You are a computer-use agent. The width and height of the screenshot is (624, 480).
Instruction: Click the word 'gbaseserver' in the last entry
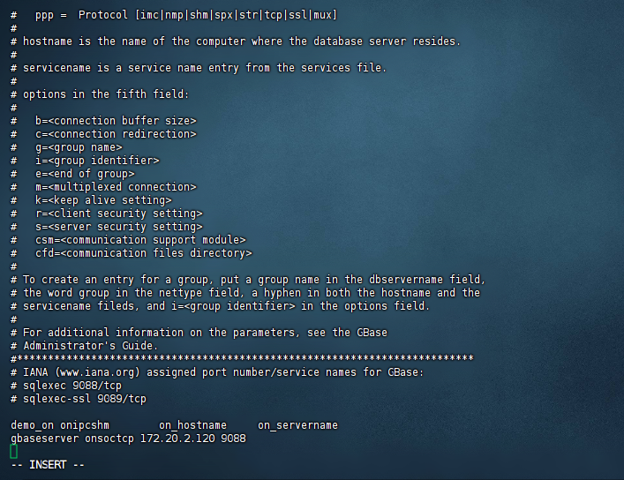coord(44,438)
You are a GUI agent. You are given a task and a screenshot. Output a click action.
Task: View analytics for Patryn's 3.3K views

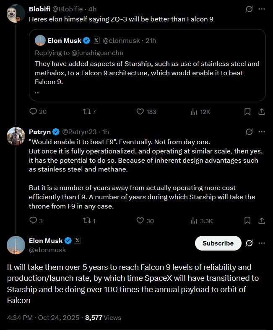pos(202,220)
###
• [ASSIGNED TASK] Read each line of the material, and wherever the word "screenshot" turns up, copy that line.

• [TASK RESULT]
You are a computer-use agent. The width and height of the screenshot is (624, 480).
You are a GUI agent. You are given a task and a screenshot. Output a click action.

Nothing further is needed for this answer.